--- Material supplied ---
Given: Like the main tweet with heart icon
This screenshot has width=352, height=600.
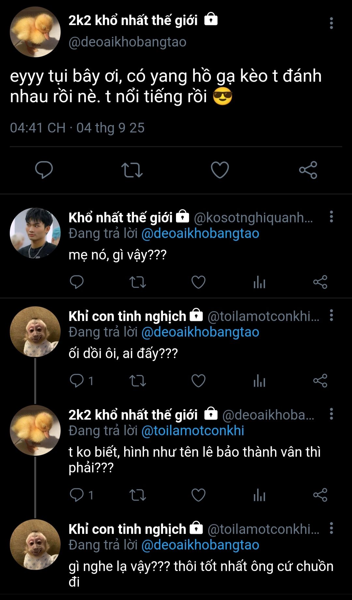Looking at the screenshot, I should (x=220, y=170).
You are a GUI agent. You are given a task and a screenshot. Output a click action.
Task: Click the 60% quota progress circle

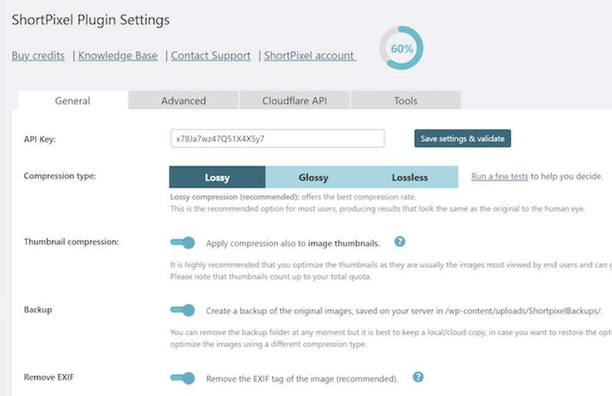(x=401, y=48)
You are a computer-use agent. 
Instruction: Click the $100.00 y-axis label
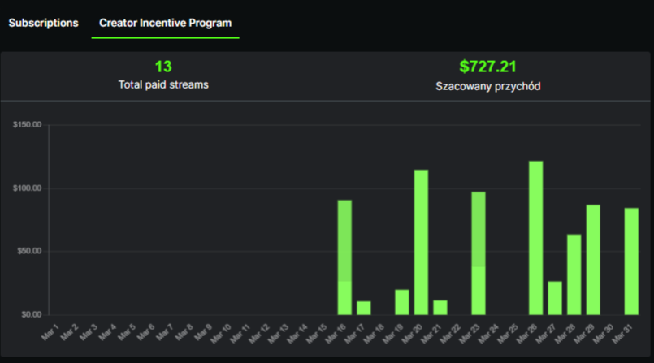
---
Requirements:
Reproduce the material verbatim, starting at the line that contains "You are a GUI" and ending at the end of the material, with both ends included. Leave the pictures out of your copy.

Task solution:
You are a GUI agent. You are given a task and a screenshot. Output a click action.
Task: Click the 60% quota progress circle

(x=401, y=48)
You are a computer-use agent. 
Instruction: Click the $100.00 y-axis label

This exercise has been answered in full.